* **PROBLEM REQUIREMENTS**:
Keep the wording of the records intact as you retype them, and omit every image.

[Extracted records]
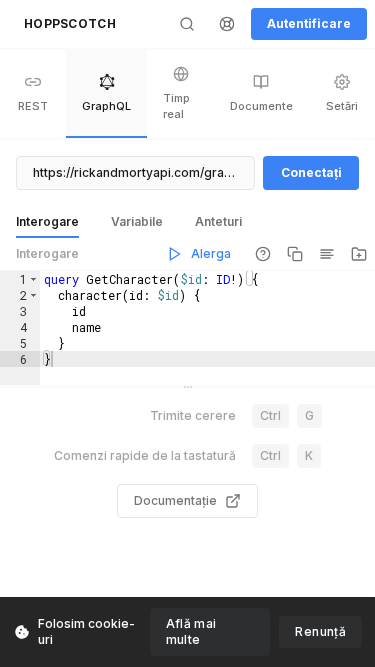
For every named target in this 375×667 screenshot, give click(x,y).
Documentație (175, 500)
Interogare (47, 253)
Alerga (211, 253)
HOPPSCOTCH (70, 23)
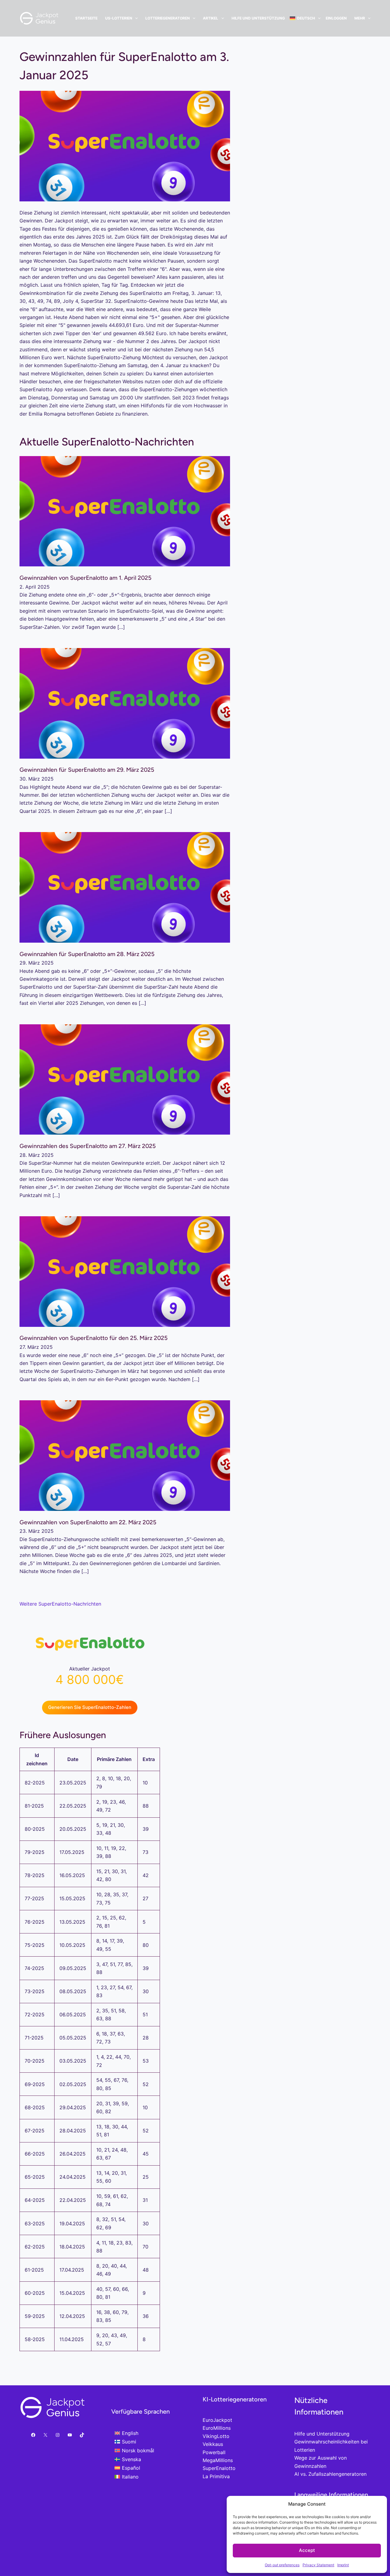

* **RESPONSE BELOW**:
For every named target in this 375×667 screenshot, give click(x,y).
Documentație (175, 500)
Interogare (47, 253)
Alerga (211, 253)
HOPPSCOTCH (70, 23)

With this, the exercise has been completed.